Dataset entries:
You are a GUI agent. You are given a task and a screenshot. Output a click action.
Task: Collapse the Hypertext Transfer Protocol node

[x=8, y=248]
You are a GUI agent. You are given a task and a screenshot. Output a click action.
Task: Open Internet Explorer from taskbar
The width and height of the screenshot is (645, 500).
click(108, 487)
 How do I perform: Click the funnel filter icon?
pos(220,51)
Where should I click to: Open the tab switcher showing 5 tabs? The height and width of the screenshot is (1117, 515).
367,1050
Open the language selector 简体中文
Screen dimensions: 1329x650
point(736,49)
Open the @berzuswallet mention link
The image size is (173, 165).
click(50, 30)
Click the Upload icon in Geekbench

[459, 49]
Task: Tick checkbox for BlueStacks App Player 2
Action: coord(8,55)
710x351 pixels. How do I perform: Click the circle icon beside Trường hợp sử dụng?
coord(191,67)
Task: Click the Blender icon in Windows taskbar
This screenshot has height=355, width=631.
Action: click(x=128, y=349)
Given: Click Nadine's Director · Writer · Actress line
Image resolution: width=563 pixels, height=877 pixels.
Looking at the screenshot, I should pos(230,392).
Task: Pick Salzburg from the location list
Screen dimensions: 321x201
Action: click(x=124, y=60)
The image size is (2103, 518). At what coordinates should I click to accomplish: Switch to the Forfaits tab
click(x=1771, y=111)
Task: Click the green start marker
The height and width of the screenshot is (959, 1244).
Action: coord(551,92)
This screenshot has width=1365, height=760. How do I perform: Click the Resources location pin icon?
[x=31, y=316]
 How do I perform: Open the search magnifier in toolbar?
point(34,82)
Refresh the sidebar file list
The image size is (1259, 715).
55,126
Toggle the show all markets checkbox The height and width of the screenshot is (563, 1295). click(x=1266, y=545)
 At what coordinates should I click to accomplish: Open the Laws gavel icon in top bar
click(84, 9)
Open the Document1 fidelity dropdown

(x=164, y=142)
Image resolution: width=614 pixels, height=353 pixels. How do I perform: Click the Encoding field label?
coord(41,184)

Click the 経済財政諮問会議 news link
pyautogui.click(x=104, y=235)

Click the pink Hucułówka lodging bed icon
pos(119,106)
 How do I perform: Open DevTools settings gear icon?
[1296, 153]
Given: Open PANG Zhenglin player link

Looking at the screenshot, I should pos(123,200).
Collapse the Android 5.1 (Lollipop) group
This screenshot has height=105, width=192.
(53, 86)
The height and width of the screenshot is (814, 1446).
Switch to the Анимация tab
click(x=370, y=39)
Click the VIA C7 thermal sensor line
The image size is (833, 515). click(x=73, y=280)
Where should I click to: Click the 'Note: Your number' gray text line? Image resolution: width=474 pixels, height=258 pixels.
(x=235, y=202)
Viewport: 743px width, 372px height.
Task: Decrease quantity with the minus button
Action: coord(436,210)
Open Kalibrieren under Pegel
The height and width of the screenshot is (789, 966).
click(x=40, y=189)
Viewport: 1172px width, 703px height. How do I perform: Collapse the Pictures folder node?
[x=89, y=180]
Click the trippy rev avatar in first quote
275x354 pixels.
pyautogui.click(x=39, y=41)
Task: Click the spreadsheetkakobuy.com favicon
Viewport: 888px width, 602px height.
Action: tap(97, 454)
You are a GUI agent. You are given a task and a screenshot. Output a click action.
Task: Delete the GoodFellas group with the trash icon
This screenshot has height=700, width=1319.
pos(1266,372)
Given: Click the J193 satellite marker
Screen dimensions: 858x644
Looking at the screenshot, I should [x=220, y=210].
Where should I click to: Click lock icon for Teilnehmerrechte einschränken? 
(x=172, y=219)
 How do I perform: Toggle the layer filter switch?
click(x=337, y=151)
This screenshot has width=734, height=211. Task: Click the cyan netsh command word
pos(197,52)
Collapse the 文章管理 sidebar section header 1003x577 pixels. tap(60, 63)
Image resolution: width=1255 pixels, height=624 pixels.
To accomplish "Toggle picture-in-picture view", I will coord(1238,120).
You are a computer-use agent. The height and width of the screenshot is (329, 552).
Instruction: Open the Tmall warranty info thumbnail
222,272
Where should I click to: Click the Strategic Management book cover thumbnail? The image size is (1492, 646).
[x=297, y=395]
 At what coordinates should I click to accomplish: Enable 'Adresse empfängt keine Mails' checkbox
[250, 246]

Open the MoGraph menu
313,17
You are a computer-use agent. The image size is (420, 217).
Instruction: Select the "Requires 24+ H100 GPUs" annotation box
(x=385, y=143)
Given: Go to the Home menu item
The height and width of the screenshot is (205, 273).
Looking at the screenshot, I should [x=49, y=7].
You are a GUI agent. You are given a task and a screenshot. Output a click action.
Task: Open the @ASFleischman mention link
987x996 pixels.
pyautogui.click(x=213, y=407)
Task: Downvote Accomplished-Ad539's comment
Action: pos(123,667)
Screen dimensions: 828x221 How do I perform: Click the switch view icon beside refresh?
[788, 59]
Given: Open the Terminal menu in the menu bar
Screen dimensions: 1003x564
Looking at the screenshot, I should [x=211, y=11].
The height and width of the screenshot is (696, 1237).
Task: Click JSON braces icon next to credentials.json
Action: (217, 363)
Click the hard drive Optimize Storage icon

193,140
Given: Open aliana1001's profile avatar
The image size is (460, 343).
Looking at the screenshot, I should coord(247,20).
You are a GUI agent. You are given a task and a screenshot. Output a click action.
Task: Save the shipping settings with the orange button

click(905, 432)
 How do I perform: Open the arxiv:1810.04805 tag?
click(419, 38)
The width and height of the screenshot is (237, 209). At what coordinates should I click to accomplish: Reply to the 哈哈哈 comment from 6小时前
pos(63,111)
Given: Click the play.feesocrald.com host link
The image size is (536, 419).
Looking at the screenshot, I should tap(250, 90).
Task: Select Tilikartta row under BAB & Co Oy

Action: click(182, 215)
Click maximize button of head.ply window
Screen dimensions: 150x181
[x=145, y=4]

**SET EXERCISE**
Update the listing above by replacing each occurrence of "GUI agent" with "UI agent", and keep every other part unchanged.

**ANSWER FOR THE TASK**
You are a UI agent. You are given a task and a screenshot. Output a click action.
Task: Collapse the Hypertext Transfer Protocol node

[x=8, y=248]
You are a UI agent. You are given a task and a screenshot. Output a click action.
Task: Open Internet Explorer from taskbar
The width and height of the screenshot is (645, 500).
click(108, 487)
 How do I perform: Click the funnel filter icon?
pos(220,51)
Where should I click to: Open the tab switcher showing 5 tabs? The height and width of the screenshot is (1117, 515).
367,1050
Open the language selector 简体中文
Screen dimensions: 1329x650
point(736,49)
Open the @berzuswallet mention link
The image size is (173, 165).
click(50, 30)
Click the Upload icon in Geekbench

[459, 49]
Task: Tick checkbox for BlueStacks App Player 2
Action: coord(8,55)
710x351 pixels. How do I perform: Click the circle icon beside Trường hợp sử dụng?
coord(191,67)
Task: Click the Blender icon in Windows taskbar
This screenshot has height=355, width=631.
Action: click(x=128, y=349)
Given: Click Nadine's Director · Writer · Actress line
Image resolution: width=563 pixels, height=877 pixels.
Looking at the screenshot, I should pos(230,392).
Task: Pick Salzburg from the location list
Screen dimensions: 321x201
Action: click(x=124, y=60)
The image size is (2103, 518). At what coordinates should I click to accomplish: Switch to the Forfaits tab
click(x=1771, y=111)
Task: Click the green start marker
The height and width of the screenshot is (959, 1244).
Action: coord(551,92)
This screenshot has width=1365, height=760. How do I perform: Click the Resources location pin icon?
[x=31, y=316]
 How do I perform: Open the search magnifier in toolbar?
point(34,82)
Refresh the sidebar file list
The image size is (1259, 715).
55,126
Toggle the show all markets checkbox The height and width of the screenshot is (563, 1295). click(x=1266, y=545)
 At what coordinates should I click to accomplish: Open the Laws gavel icon in top bar
click(84, 9)
Open the Document1 fidelity dropdown

(x=164, y=142)
Image resolution: width=614 pixels, height=353 pixels. How do I perform: Click the Encoding field label?
coord(41,184)

Click the 経済財政諮問会議 news link
pyautogui.click(x=104, y=235)

Click the pink Hucułówka lodging bed icon
pos(119,106)
 How do I perform: Open DevTools settings gear icon?
[1296, 153]
Given: Open PANG Zhenglin player link

Looking at the screenshot, I should pos(123,200).
Collapse the Android 5.1 (Lollipop) group
This screenshot has height=105, width=192.
(53, 86)
The height and width of the screenshot is (814, 1446).
Switch to the Анимация tab
click(x=370, y=39)
Click the VIA C7 thermal sensor line
The image size is (833, 515). click(x=73, y=280)
Where should I click to: Click the 'Note: Your number' gray text line? Image resolution: width=474 pixels, height=258 pixels.
(x=235, y=202)
Viewport: 743px width, 372px height.
Task: Decrease quantity with the minus button
Action: coord(436,210)
Open Kalibrieren under Pegel
The height and width of the screenshot is (789, 966).
click(x=40, y=189)
Viewport: 1172px width, 703px height. How do I perform: Collapse the Pictures folder node?
[x=89, y=180]
Click the trippy rev avatar in first quote
275x354 pixels.
pyautogui.click(x=39, y=41)
Task: Click the spreadsheetkakobuy.com favicon
Viewport: 888px width, 602px height.
Action: tap(97, 454)
You are a UI agent. You are given a task and a screenshot. Output a click action.
Task: Delete the GoodFellas group with the trash icon
This screenshot has height=700, width=1319.
pos(1266,372)
Given: Click the J193 satellite marker
Screen dimensions: 858x644
Looking at the screenshot, I should [x=220, y=210].
Where should I click to: Click lock icon for Teilnehmerrechte einschränken? 
(x=172, y=219)
 How do I perform: Toggle the layer filter switch?
click(x=337, y=151)
This screenshot has width=734, height=211. Task: Click the cyan netsh command word
pos(197,52)
Collapse the 文章管理 sidebar section header 1003x577 pixels. tap(60, 63)
Image resolution: width=1255 pixels, height=624 pixels.
To accomplish "Toggle picture-in-picture view", I will coord(1238,120).
You are a computer-use agent. The height and width of the screenshot is (329, 552).
Instruction: Open the Tmall warranty info thumbnail
222,272
Where should I click to: Click the Strategic Management book cover thumbnail? The image size is (1492, 646).
[x=297, y=395]
 At what coordinates should I click to accomplish: Enable 'Adresse empfängt keine Mails' checkbox
[250, 246]

Open the MoGraph menu
313,17
You are a computer-use agent. The image size is (420, 217).
Instruction: Select the "Requires 24+ H100 GPUs" annotation box
(x=385, y=143)
Given: Go to the Home menu item
The height and width of the screenshot is (205, 273).
Looking at the screenshot, I should [x=49, y=7].
You are a UI agent. You are given a task and a screenshot. Output a click action.
Task: Open the @ASFleischman mention link
987x996 pixels.
pyautogui.click(x=213, y=407)
Task: Downvote Accomplished-Ad539's comment
Action: pos(123,667)
Screen dimensions: 828x221 How do I perform: Click the switch view icon beside refresh?
[788, 59]
Given: Open the Terminal menu in the menu bar
Screen dimensions: 1003x564
Looking at the screenshot, I should [x=211, y=11].
The height and width of the screenshot is (696, 1237).
Task: Click JSON braces icon next to credentials.json
Action: (217, 363)
Click the hard drive Optimize Storage icon

193,140
Given: Open aliana1001's profile avatar
The image size is (460, 343).
Looking at the screenshot, I should coord(247,20).
You are a UI agent. You are given a task and a screenshot. Output a click action.
Task: Save the shipping settings with the orange button

click(905, 432)
 How do I perform: Open the arxiv:1810.04805 tag?
click(419, 38)
The width and height of the screenshot is (237, 209). At what coordinates should I click to accomplish: Reply to the 哈哈哈 comment from 6小时前
pos(63,111)
Given: Click the play.feesocrald.com host link
The image size is (536, 419).
Looking at the screenshot, I should tap(250, 90).
Task: Select Tilikartta row under BAB & Co Oy

Action: click(182, 215)
Click maximize button of head.ply window
Screen dimensions: 150x181
[x=145, y=4]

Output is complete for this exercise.